Es kam wie es kommen musste: nach den 11. September-Ereignissen und der
Amtseinführung von George W. Bush im Weißen Haus im Jahr 2001, war Paul
Wolfowitz [11], nunmehr stellvertretender US-Verteidigungsminister unter Donald
Rumsfeld [12], in jener Position, die es ihm erlaubte, erhöhte Militärausgaben
der USA zu fordern und für eine neue aggressive US-Außenpolitik [13] einzutreten.
Besonders besorgniserregend war ein bereits im Jahr 2000 publiziertes
Forderungspapier der PNAC, in dem unter dem Titel „Rebuilding America’s
Defenses“ („Amerikas Verteidigung wiedererrichten“) die hintergründige These
formuliert wurde, nur ein „neues Pearl Harbor“ [14] könne die amerikanische
Bevölkerung dazu bewegen, diejenigen Änderungen in der Militär- und
Verteidigungspolitik zu akzeptieren, welche von der neokonservativen Gruppe
vorgeschlagen wurde.
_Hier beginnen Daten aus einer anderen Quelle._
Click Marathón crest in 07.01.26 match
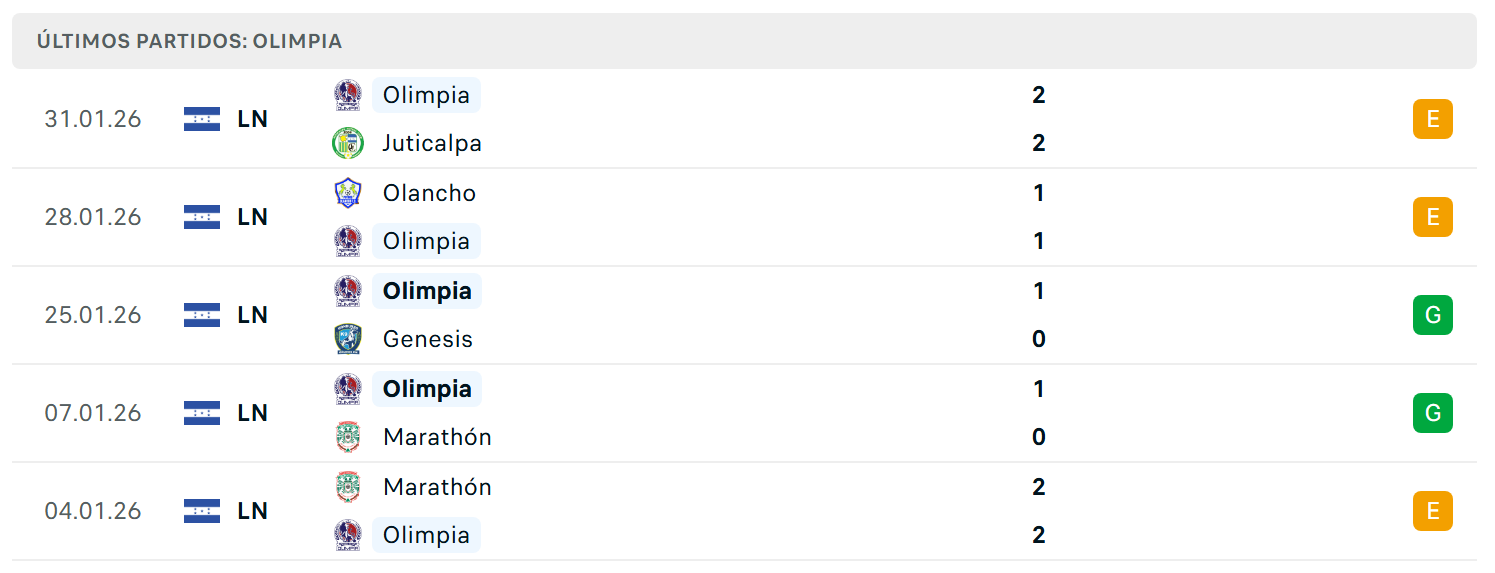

Paul Wolfowitz war ein Unterzeichner dieses Papiers. Im
September 2001 war es dann soweit: das „neue Pearl Harbor“ kam – wohl nicht
zufällig und jedenfalls nicht unwillkommen – in Form der Angriffe vom 11.
September zustande.
Es folgten der Krieg gegen Afghanistan [15], wo die aus Saudi-Arabien und
einigen anderen Ländern stammenden Terroristen des 11. September ausgebildet
worden waren und der Krieg gegen den Irak [16], ein Land, das nicht einmal im
entferntesten mit den Ereignissen des 11. September in Verbindung stand.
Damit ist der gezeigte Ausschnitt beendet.